Finished reading a book earlier today that of the few books that I’ve read on Iraq has been the most informative and most in line with the experience I have had here. Sandra Mackey’s book was written before the 2003 invasion, but highlights what she anticipated would be the problems anyone removing Saddam Hussein would face in the aftermath. Prescient is the one word I would use to describe her book which is primarily a historical look, but uses that history to point us towards the future that we are now living. It wasn’t necessarily easy reading, but to date the most worthwhile read I’ve had since engaging in topical reading on Iraq and our involvement here.

A couple of quotes from the book:

First (p. 135-136):

“In Iraq, there are ideas and aspirations that are totally antagonistic. There are innovating youngsters, including government officials; the zealots; the Sunna; the Shia; the Kurds; the non-Muslim minorities; the bribes; the shaykhs, [and] the vast ignorant majority ready to adopt any harmful notion… Kurdish, Shia, and Sunni tribes who only want to shake off every form of [central] government. There is still—and I say this with a heart full of sorrow—no Iraqi people, but an unimaginable mass of human beings devoid of any patriotic ideas, imbued with religious traditions and absurdities, connected by no common tie, giving ear to evil, prone to anarchy, and perpetually ready to rise against any government whatsoever. Out of these masses we want to fashion a people which we would train, educate, and refine… The circumstances being what they are, the immenseness of the efforts needed for this [cannot be imagined].”

OK. Quiz time! Who said this and when?

King Faisal, the British-assigned monarch who took the reign when the country was created by negotiations involving some European nations and the U.S. This was in a confidential memo early in his reign of the country around 1930, quoted from Amatzia Baram, Culture, History and Ideology in the Formation of Ba’thist Iraq 1968-1989 (New York: St. Martin’s Press, 1991), p. 129. Here we are 80 or so years later….

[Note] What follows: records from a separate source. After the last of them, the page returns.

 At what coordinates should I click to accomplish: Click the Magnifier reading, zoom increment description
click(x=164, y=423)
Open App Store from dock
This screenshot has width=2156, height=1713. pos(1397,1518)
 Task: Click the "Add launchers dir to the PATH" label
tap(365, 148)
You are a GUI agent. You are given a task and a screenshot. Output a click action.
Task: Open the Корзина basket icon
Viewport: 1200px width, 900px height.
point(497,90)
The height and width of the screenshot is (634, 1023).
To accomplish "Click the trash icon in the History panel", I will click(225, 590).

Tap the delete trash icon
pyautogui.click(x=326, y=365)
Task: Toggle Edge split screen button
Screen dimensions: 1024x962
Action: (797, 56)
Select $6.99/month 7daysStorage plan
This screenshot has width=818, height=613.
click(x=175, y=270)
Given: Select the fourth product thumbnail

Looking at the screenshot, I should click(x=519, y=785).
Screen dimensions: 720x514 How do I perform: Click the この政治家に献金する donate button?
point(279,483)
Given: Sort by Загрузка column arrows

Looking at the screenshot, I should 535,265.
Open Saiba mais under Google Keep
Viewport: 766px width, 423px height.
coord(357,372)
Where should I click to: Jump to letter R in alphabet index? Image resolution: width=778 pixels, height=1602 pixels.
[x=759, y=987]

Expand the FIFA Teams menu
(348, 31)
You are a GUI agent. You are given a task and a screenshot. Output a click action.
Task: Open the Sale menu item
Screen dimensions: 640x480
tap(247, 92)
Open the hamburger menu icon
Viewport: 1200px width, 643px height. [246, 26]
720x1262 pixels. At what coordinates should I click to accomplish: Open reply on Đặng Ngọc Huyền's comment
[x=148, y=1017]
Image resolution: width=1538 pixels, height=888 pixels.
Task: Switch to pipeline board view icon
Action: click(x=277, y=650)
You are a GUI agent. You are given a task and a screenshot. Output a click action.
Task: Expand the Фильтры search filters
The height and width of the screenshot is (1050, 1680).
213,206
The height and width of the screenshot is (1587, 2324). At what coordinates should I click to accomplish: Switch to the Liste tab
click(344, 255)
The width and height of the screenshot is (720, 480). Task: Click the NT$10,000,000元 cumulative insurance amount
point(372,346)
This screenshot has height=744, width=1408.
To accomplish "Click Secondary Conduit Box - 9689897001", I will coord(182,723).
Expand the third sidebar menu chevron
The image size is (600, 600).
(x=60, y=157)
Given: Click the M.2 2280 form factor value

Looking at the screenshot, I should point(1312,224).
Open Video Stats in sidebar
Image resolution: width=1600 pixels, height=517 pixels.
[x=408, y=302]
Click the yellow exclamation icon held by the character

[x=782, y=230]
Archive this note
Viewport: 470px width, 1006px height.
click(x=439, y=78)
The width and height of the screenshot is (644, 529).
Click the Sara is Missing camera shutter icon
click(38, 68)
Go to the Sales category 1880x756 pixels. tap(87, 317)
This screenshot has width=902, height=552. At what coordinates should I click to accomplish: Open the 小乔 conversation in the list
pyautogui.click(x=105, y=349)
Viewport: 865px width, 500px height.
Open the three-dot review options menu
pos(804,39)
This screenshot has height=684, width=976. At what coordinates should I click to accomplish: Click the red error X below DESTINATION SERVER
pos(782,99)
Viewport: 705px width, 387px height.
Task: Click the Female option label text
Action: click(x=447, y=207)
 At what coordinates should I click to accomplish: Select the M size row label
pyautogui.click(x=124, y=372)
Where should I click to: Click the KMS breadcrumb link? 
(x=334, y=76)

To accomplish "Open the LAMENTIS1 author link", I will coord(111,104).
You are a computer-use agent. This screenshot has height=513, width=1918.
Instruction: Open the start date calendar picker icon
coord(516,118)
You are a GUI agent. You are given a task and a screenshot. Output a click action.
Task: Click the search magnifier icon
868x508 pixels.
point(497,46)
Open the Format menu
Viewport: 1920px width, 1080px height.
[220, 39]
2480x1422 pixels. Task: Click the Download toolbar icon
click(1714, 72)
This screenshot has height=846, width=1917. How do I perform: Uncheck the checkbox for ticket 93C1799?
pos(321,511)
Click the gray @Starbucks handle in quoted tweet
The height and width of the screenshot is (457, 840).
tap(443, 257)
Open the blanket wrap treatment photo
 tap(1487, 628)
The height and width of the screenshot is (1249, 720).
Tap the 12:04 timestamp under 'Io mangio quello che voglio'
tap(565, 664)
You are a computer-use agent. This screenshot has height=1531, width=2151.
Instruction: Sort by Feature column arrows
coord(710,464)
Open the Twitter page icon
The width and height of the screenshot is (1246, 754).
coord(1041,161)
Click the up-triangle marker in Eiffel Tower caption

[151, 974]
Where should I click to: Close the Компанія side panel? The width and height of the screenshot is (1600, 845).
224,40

Another quote, this time a foreign intelligence report (p.151):

“There are few countries which at the best of times present more security problems than Iraq. It has tribal and minority problems. The maintenance of security with so many political causes would tax the ingenuity of a sophisticated country, how much more so of Iraq.”

Quiz question 2! What country’s intelligence report and when?

British report in 1945, quoted from Jonathan C. Randal, After Such Knowledge, What Forgiveness? (Boulder, Colo.:Westview Press, 1999), p. 122.

The question the book poses, but that I doubt any decision-makers read, as the decisions had been made before she published it, is essentially, “do you know what you’re getting into?” I don’t think we did. But here we are.